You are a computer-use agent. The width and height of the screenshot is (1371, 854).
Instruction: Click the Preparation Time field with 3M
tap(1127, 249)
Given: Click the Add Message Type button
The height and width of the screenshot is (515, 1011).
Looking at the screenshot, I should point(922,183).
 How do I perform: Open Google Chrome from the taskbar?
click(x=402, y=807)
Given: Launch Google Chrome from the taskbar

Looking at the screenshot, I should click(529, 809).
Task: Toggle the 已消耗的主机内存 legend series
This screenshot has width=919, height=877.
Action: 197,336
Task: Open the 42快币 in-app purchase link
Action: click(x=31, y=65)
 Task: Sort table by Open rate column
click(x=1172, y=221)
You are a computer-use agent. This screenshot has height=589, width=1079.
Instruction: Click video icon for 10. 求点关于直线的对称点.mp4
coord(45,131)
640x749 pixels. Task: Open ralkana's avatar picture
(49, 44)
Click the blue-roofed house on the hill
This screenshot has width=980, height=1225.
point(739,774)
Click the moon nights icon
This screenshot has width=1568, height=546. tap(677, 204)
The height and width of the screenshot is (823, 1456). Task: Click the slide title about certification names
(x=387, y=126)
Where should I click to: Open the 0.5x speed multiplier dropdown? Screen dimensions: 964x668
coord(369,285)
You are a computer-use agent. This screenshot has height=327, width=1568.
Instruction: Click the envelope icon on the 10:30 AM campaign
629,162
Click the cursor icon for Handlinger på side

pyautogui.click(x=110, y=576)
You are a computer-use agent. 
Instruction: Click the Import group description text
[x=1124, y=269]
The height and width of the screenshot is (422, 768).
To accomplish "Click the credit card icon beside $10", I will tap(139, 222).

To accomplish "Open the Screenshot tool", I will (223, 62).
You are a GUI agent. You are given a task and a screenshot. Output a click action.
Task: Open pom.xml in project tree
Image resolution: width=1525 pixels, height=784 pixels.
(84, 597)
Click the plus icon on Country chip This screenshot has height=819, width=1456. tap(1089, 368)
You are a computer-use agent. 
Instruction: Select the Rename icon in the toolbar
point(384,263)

▸ **TASK OBJECTIVE**: Transcribe the records without alteration, from the line containing "Where should I" through the line containing "will (223, 62).".

▸ **SOLUTION FOR THIS EXERCISE**:
Where should I click to: Open the 0.5x speed multiplier dropdown? Screen dimensions: 964x668
coord(369,285)
You are a computer-use agent. This screenshot has height=327, width=1568.
Instruction: Click the envelope icon on the 10:30 AM campaign
629,162
Click the cursor icon for Handlinger på side

pyautogui.click(x=110, y=576)
You are a computer-use agent. 
Instruction: Click the Import group description text
[x=1124, y=269]
The height and width of the screenshot is (422, 768).
To accomplish "Click the credit card icon beside $10", I will tap(139, 222).

To accomplish "Open the Screenshot tool", I will (223, 62).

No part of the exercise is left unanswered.